Noch ein spannend klingendes Phänomen gefällig? Pluralistische Ignoranz. (Ja, ich fühle mich gebildet, wenn ich solche Dinge schreibe.) Sie ist fehlgeleiteter Gruppenzwang durch gemeinsame Ratlosigkeit: Wenn man sich nicht sicher ist, was zu tun ist, sucht man sich eine Normierung in den anderen Anwesenden, und kopiert ihr Verhalten, um zur Gruppe zu gehören. Doof ist dann, wenn alle anderen auch keine Ahnung haben. Einer zögert, alle zögern, niemand hilft, Chance vorbei, zurück auf Start und gehe nicht über Los.

Bei Straftaten spricht man dann kombiniert vom sogenannten Bystander-Effect: Je mehr Leute Zeugen eines Zwischenfalles werden, desto unwahrscheinlicher eilt wirklich jemand zur Hilfe. Klingt doof, aber wenn man an die letzten Jahre denkt, ist das gar nicht so selten vorgekommen: Assis prügeln Senioren tot, im Taunus wird ein Jugendlicher auf einer Party erstochen, Köln, Vollidioten die im Nachtbus die Sitze aufschlitzen und die Kasse stehlen, weswegen eine Linie wieder abgeschafft wurde,und und und.
Der Effekt funktioniert ungefähr so: 

„Ich denke, da sollte ich helfen. Aber da stehen auch noch andere Leute, die einschreiten könnten, genug andere, die gerade weniger beschäftigt sind, ich hab doch ne Katze zu Hause die bestimmt wieder den Ofen angelassen hat, das Mistvieh, naja und die anderen könnten eh viel besser helfen [bis hier Verantwortungsdiffusion, ab hier pluralistische Ignoranz], und die helfen ja auch nicht, also scheint die Lage eigentlich okay zu sein und mir kommt es nur schlimm vor, und es wäre voll peinlich für alle, wenn ich trotzdem eingreife, oh jetzt bin ich schon dran vorbei gelaufen.“

(Streng genommen wird die Reihenfolge im Beispiel falsch herum betrachtet: Erst muss die Situation als Gefahr eingestuft werden, woran die pl. Ignoranz hindert, danach erst verteilt sich die Verantwortung. Nachzulesen zum Beispiel hier.) Dadurch, dass sich die Verantwortung auf so viele Personen aufteilt, kriegt niemand den Arsch hoch, um wirklich Zivilcourage zu beweisen.
Der Effekt wurde nicht nur „im Feld“ beobachtet, sondern konnte auch in vielen Experimenten nachgestellt werden:

Das Problem lässt sich eigentlich nur umgehen, wenn man sich für entsprechende Situationen sensibilisiert. Wie so oft ist Aufklärung eine der besten Sachen, die ich tun kann: Wenn man sich über den Effekt im Klaren ist, kann man sich aktiv gegen die Lethargie wehren, und wirklich etwas tun.
Aus diesem Grund habe ich im letzten Jahr tatsächlich drei Mal nachts die Polizei gerufen, als sich auf der Straße Frauen in einem Streit lautstark zur Wehr setzen mussten, (ich wohne nicht im besten Viertel der Stadt) und wäre bei Handgreiflichkeiten auch im Schlafanzug runter gerannt (als guter Pfadfinder habe ich immer eine Einschüchterungsmachete im Schrank liegen). 
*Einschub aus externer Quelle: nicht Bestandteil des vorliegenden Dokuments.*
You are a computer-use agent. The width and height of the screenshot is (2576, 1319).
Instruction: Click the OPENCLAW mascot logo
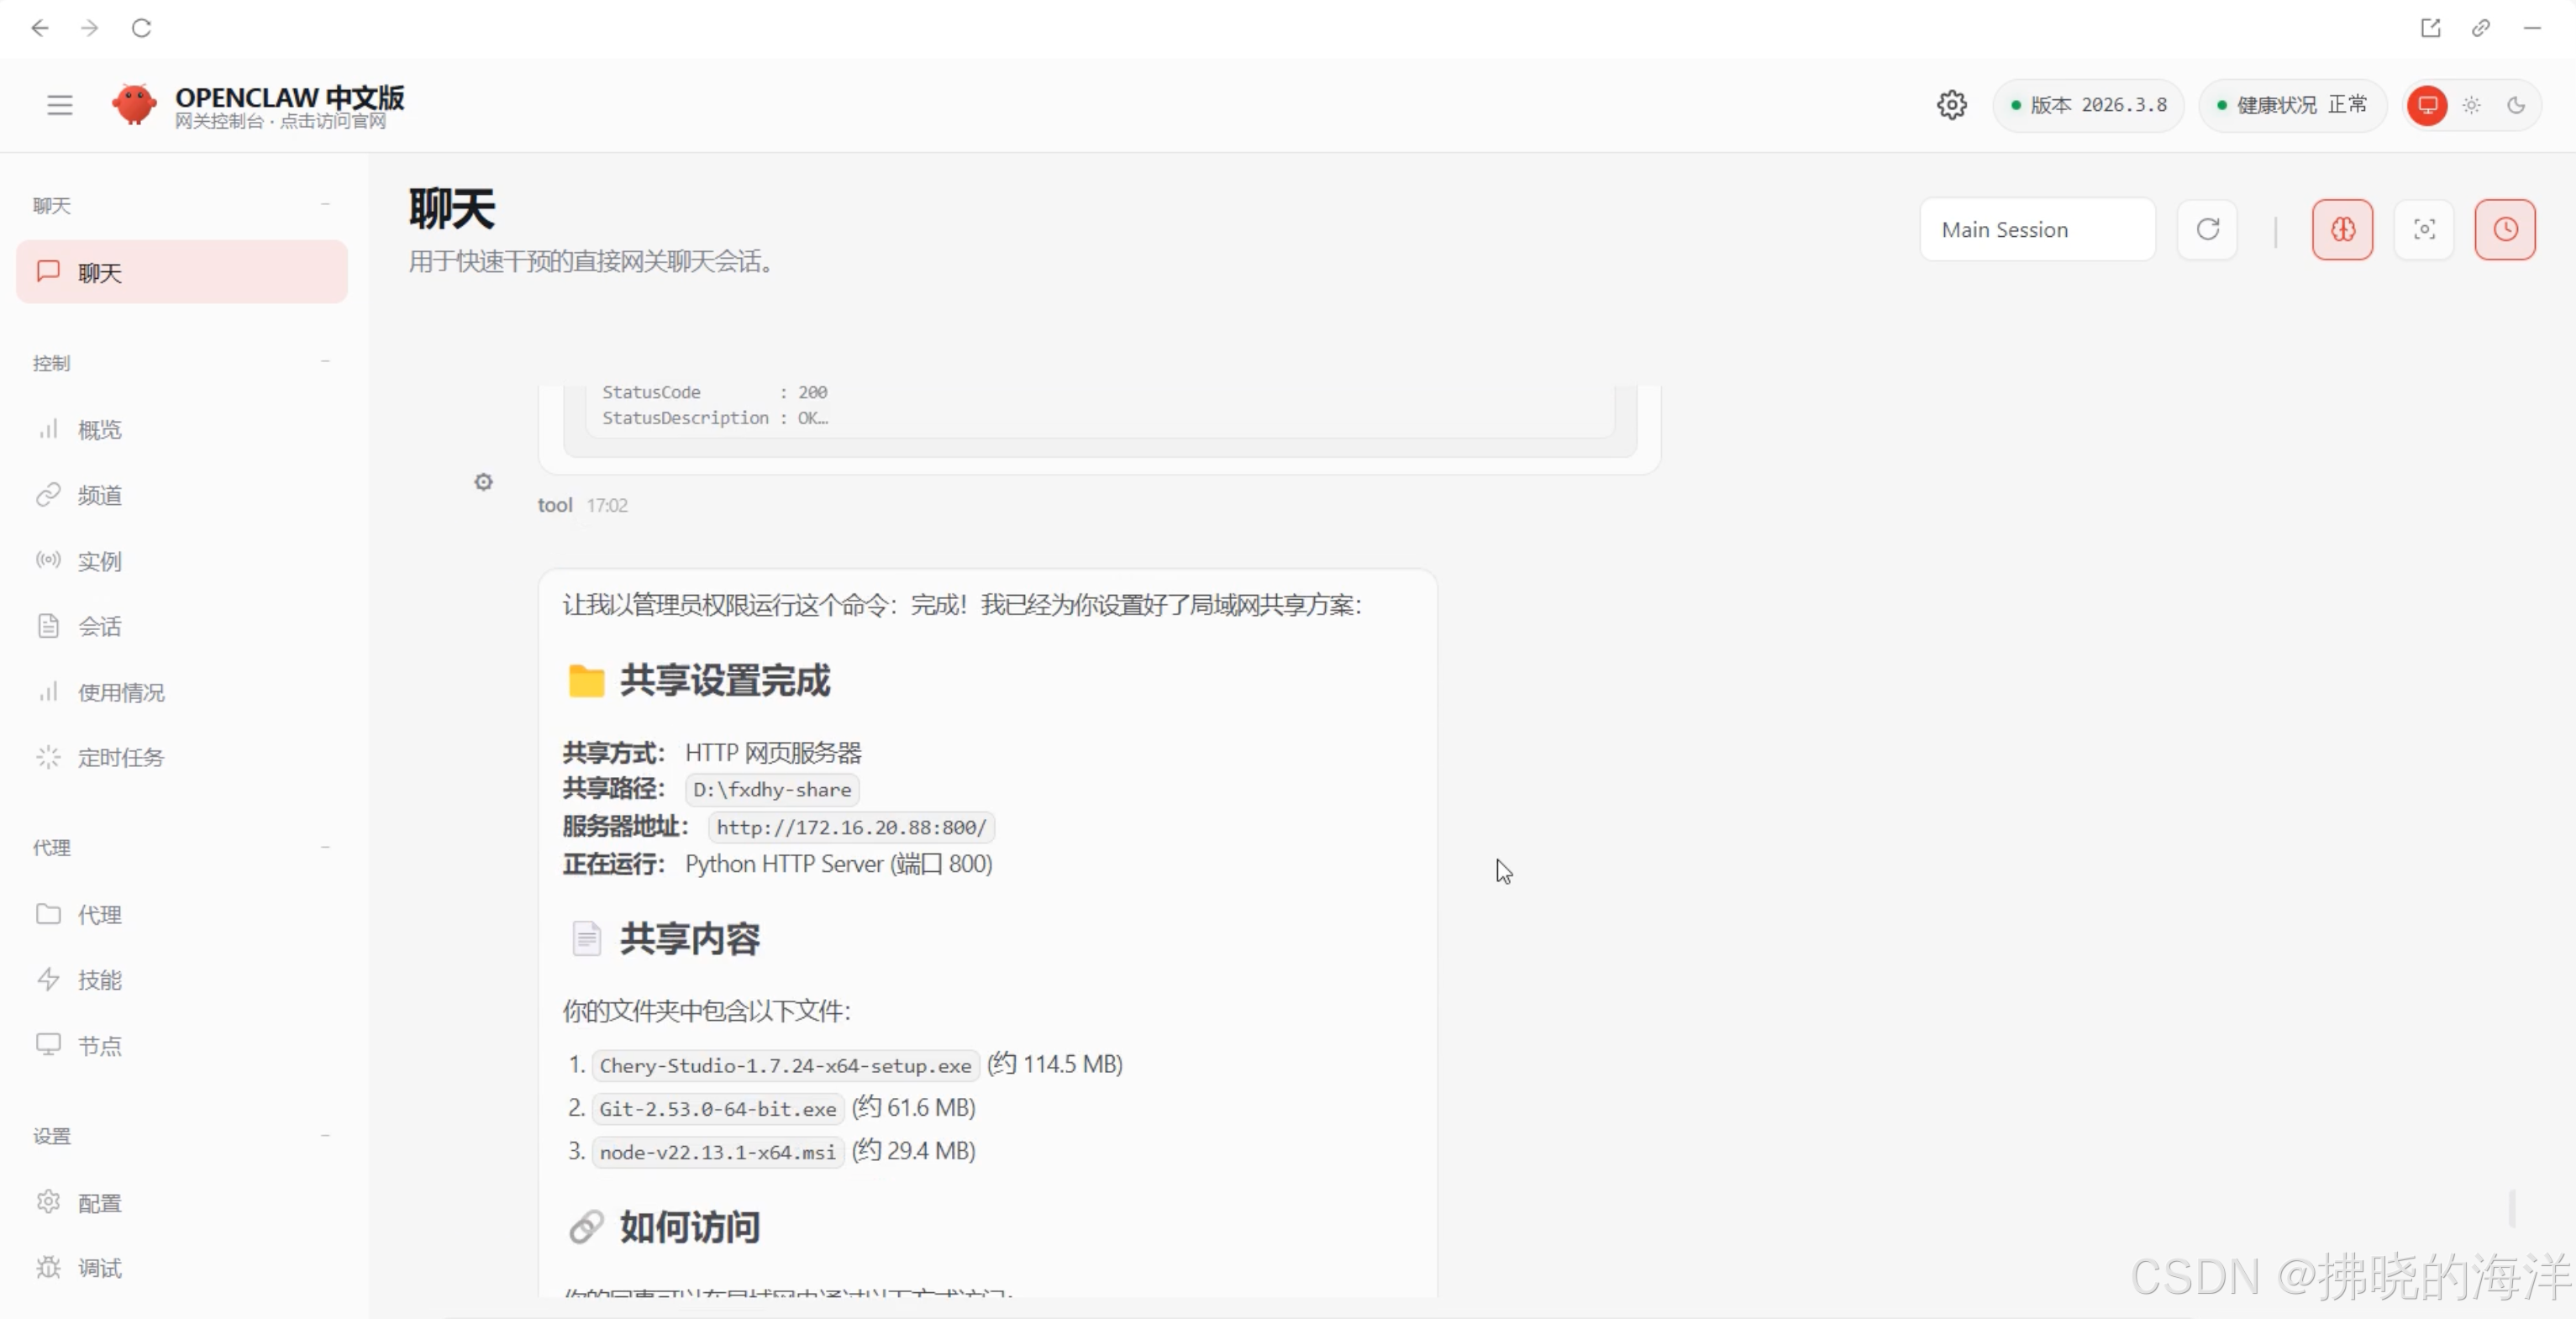(134, 104)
Einen Zusatz habe ich aber noch: Der Bystander-Effect kann auch umgangen werden, indem eine Person hilft. Sobald eine Person agiert, greifen immer mehr Leute ein, weil es auffällt, weil es die Unsicherheit umgeht, weil die Leute sich sicherer werden. Wenn ihr Hilfe braucht, holt sie euch explizit bei einer Person. Nennt sie beim Namen, sprecht sie direkt an, irgendwas – die Leute werden helfen.
 
Das einzig Gute an dem ganzen Problem: Ohne Bystander-Effekt hätte der Film Kickass nie gedreht werden können. Man sieht an mehreren Stellen, wie baff die Leute nebendran stehen und einfach zusehen, während ein als Superheld verkleideter Teenager Autodieben die Fresse poliert und dann erstochen wird. Und überfahren. Und dann gehen die Leute weiter.

One comment on “Der Bystander-Effect: Wie kann so viel schiefgehen, wenn über 1000 Leute an einem Ort sind?

  • oh man, das Video mit dem Experiment ist ja wirklich erschreckend… Daumen hoch für dich, dass du schonmal Zivilcourage geleistet hast! 😀
    Das mit dem direkt ansprechen hab ich schon mal gehört, kam aber bisher zum Glück noch nicht in eine Situation wo ich das hätte verwenden müssen.